Chereads / Extraordinary Girl / Chapter 14 - Sikap

Chapter 14 - Sikap

Kaira's Pov

Aku tidak bisa menduganya sedikit pun, sebab beberapa kali kepribadian pria itu selalu berubah-ubah, misalnya seperti saat ini, aku bukan bersikap berlebihan, mengingatkan sikapnya terkahir kali membuat ku agak kurang nyaman.

"Dia sedang apa sih?"

Itu kata pertama yang muncul di otakku ketika melihat Faiz kini duduk di salah satu meja kafe. Celingak-celinguk seperti anak ayam hilang dari induknya. Seorang diri.
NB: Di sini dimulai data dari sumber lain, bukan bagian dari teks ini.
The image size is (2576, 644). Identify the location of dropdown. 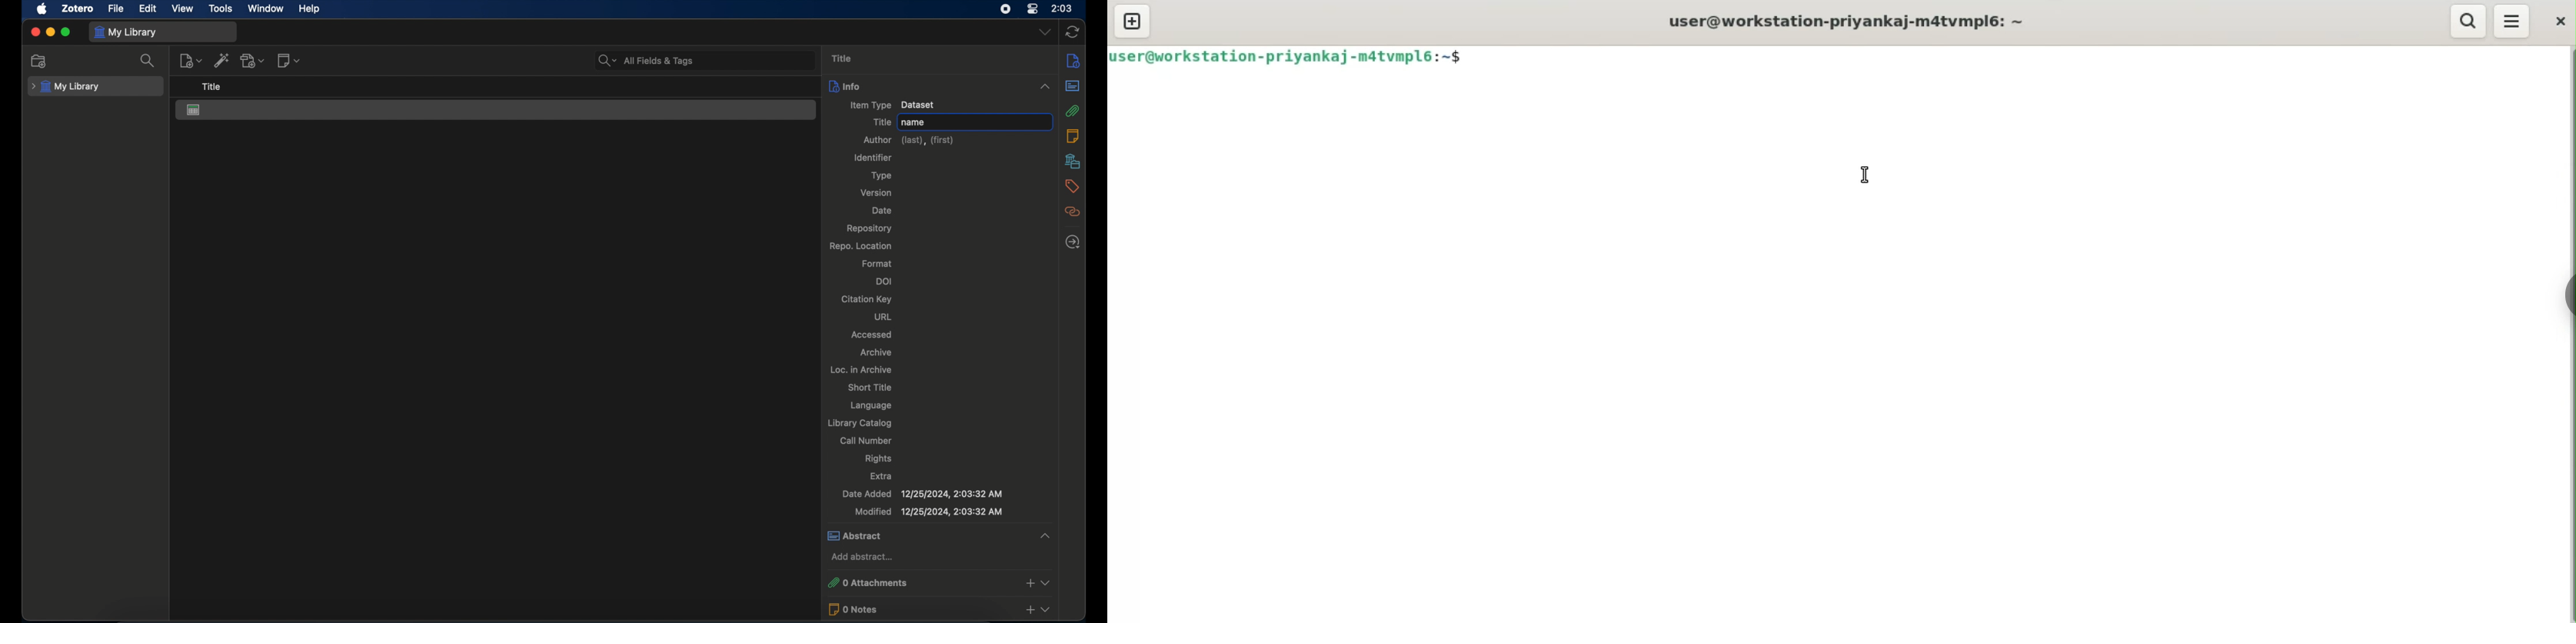
(1046, 31).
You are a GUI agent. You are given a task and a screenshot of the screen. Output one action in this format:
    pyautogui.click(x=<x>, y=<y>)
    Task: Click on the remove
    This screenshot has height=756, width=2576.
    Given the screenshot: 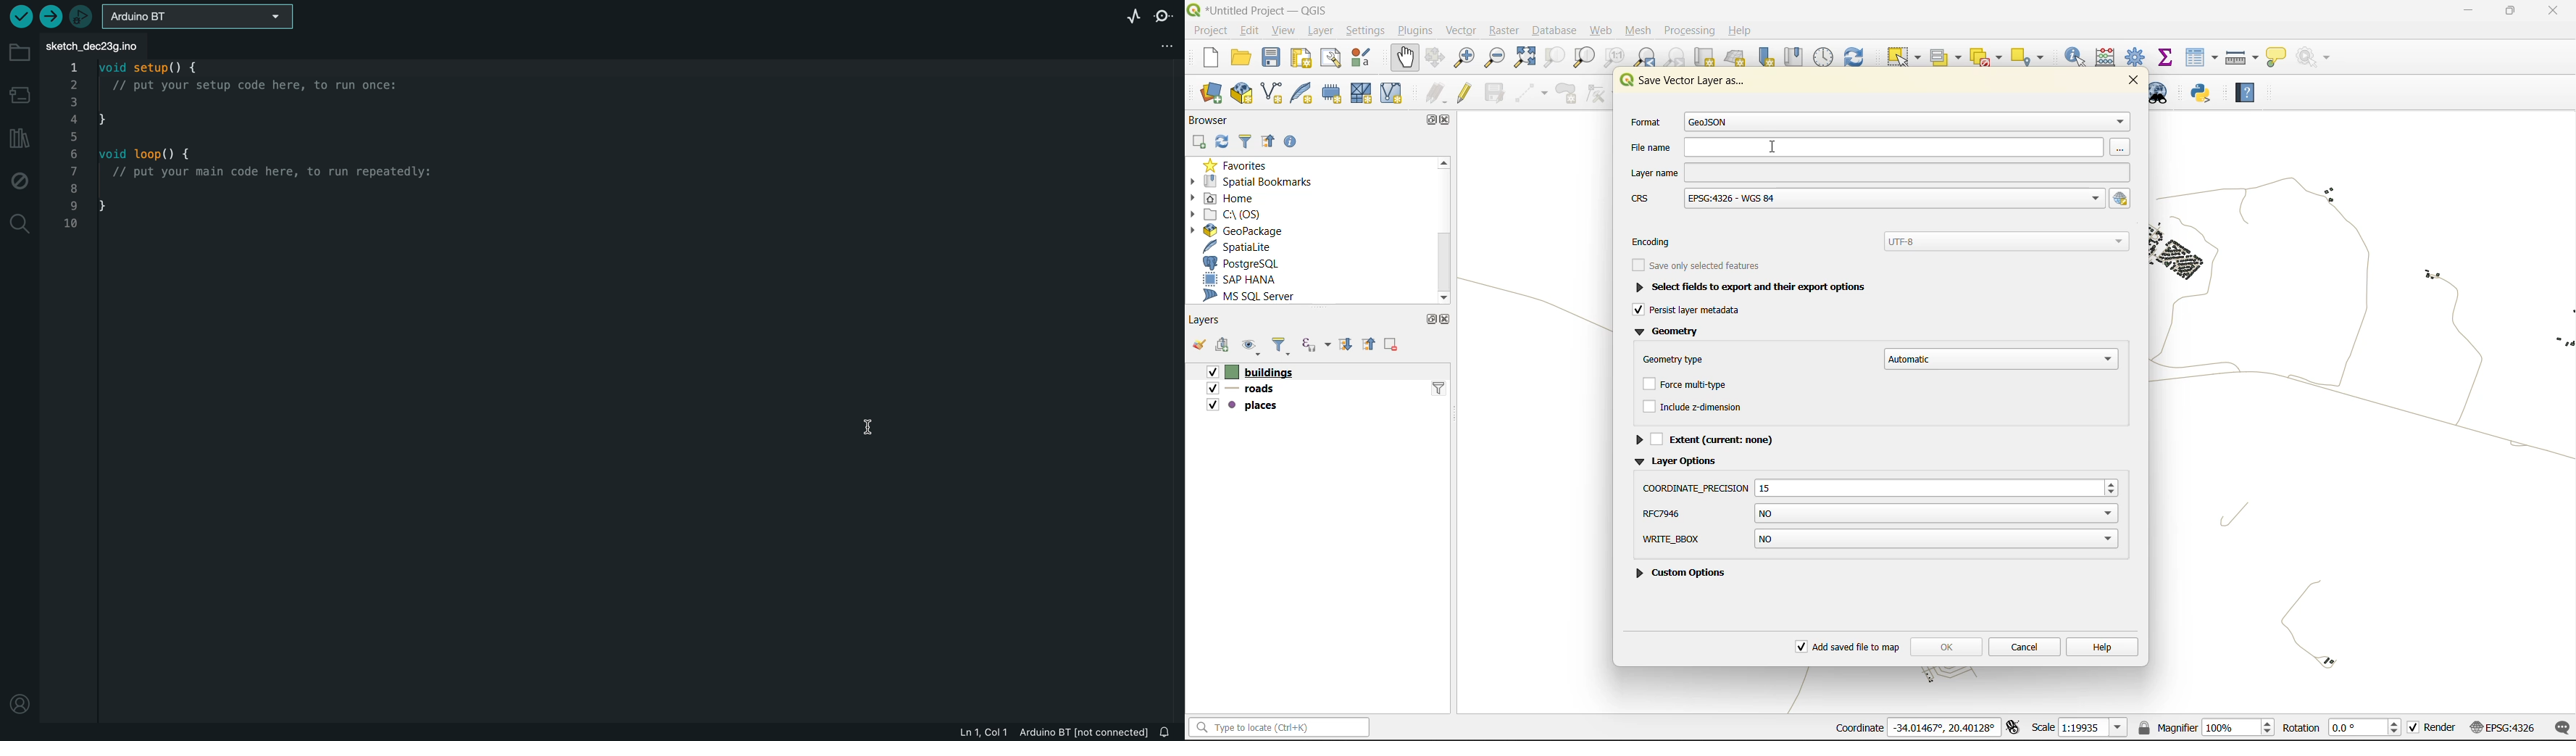 What is the action you would take?
    pyautogui.click(x=1394, y=345)
    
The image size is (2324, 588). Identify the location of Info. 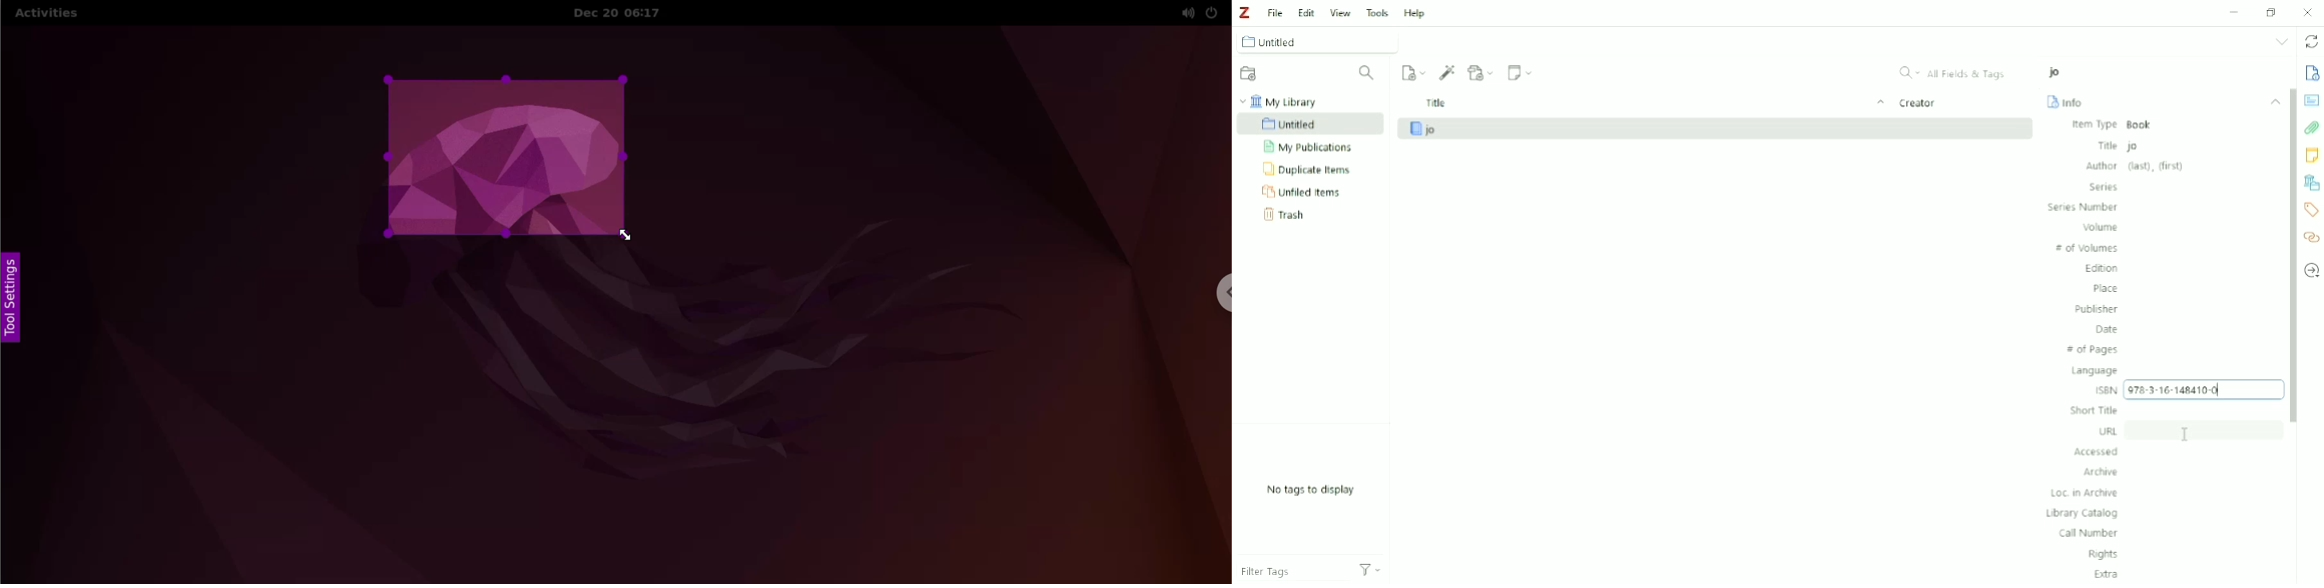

Ia berada di tempat yang kemarin, kebetulan pengunjung di sana baru saja pergi. Tempatnya terhalang oleh beberapa hiasan. Alunan lagu Ballad masih terputar dan memenuhi kafe.

Kukira Irina hanya bercanda ketika ia bilang ada Faiz yang datang. Tidak, aku tidak menungguinya sungguh, hanya saja. Bagaimana mengatakannya ya

Bukankah itu sungguh aneh? Tadi bersikap seolah-olah tak kenal sekarang malah datang, dan katanya ada yang mau dibicarakan. Sungguh tak bisa ditebak.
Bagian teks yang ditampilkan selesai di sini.